**Task**
Beginning with the line that holds "Task: Open the Sample Curve tab" in the data below, give again every line through the one that holds "Screen dimensions: 809x674", exactly as written.

[Stored records]
--------------------------------------------------
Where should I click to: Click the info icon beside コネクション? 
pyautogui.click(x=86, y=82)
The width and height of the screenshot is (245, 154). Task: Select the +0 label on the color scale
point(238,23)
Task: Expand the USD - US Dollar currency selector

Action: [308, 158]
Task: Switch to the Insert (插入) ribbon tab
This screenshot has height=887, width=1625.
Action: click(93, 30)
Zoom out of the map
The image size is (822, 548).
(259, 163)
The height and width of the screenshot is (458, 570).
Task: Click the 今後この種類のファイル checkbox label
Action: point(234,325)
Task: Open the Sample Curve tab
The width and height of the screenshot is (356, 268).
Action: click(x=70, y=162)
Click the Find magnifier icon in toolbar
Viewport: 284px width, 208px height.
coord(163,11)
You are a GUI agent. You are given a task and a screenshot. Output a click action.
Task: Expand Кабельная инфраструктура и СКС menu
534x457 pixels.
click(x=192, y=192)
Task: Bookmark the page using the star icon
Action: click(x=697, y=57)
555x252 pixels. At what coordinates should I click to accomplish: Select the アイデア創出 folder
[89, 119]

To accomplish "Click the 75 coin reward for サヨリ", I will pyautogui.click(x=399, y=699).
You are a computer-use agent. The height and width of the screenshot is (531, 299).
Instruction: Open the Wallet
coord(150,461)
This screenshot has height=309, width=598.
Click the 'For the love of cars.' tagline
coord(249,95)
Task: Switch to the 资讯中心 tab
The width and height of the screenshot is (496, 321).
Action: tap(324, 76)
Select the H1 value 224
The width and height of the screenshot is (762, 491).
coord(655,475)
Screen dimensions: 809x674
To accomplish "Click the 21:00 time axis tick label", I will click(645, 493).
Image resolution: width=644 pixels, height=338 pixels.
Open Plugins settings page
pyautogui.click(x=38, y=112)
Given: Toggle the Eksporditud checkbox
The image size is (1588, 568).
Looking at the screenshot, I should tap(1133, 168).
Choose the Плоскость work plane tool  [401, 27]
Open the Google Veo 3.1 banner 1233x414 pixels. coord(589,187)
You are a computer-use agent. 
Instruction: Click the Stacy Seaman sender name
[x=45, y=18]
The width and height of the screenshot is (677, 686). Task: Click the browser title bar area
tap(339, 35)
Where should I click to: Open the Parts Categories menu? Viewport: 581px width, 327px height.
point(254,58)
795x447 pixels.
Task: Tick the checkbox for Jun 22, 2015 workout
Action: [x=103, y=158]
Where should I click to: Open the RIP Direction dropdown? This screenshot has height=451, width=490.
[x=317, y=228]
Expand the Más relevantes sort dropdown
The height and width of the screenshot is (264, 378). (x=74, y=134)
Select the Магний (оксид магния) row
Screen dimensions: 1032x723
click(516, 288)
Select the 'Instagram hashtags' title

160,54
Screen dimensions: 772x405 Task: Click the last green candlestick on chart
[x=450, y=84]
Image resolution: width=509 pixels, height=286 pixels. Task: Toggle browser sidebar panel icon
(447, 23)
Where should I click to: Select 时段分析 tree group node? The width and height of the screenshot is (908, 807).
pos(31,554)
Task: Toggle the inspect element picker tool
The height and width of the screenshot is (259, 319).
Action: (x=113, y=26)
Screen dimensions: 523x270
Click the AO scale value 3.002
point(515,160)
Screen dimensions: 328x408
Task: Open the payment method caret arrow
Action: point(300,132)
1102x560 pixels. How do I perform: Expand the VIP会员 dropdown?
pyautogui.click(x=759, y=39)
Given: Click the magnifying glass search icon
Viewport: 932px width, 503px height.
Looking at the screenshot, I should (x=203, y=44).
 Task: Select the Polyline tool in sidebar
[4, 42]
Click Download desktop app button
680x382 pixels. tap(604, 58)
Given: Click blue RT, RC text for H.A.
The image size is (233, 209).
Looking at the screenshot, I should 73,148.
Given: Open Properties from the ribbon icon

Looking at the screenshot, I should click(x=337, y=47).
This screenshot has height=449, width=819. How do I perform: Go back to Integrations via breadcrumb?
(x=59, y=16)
--------------------------------------------------
**Response below**
Task: Open the Sample Curve tab
The width and height of the screenshot is (356, 268).
Action: click(x=70, y=162)
Click the Find magnifier icon in toolbar
Viewport: 284px width, 208px height.
coord(163,11)
You are a GUI agent. You are given a task and a screenshot. Output a click action.
Task: Expand Кабельная инфраструктура и СКС menu
534x457 pixels.
click(x=192, y=192)
Task: Bookmark the page using the star icon
Action: click(x=697, y=57)
555x252 pixels. At what coordinates should I click to accomplish: Select the アイデア創出 folder
[89, 119]

To accomplish "Click the 75 coin reward for サヨリ", I will pyautogui.click(x=399, y=699).
You are a computer-use agent. The height and width of the screenshot is (531, 299).
Instruction: Open the Wallet
coord(150,461)
This screenshot has height=309, width=598.
Click the 'For the love of cars.' tagline
coord(249,95)
Task: Switch to the 资讯中心 tab
The width and height of the screenshot is (496, 321).
Action: tap(324, 76)
Select the H1 value 224
The width and height of the screenshot is (762, 491).
coord(655,475)
Screen dimensions: 809x674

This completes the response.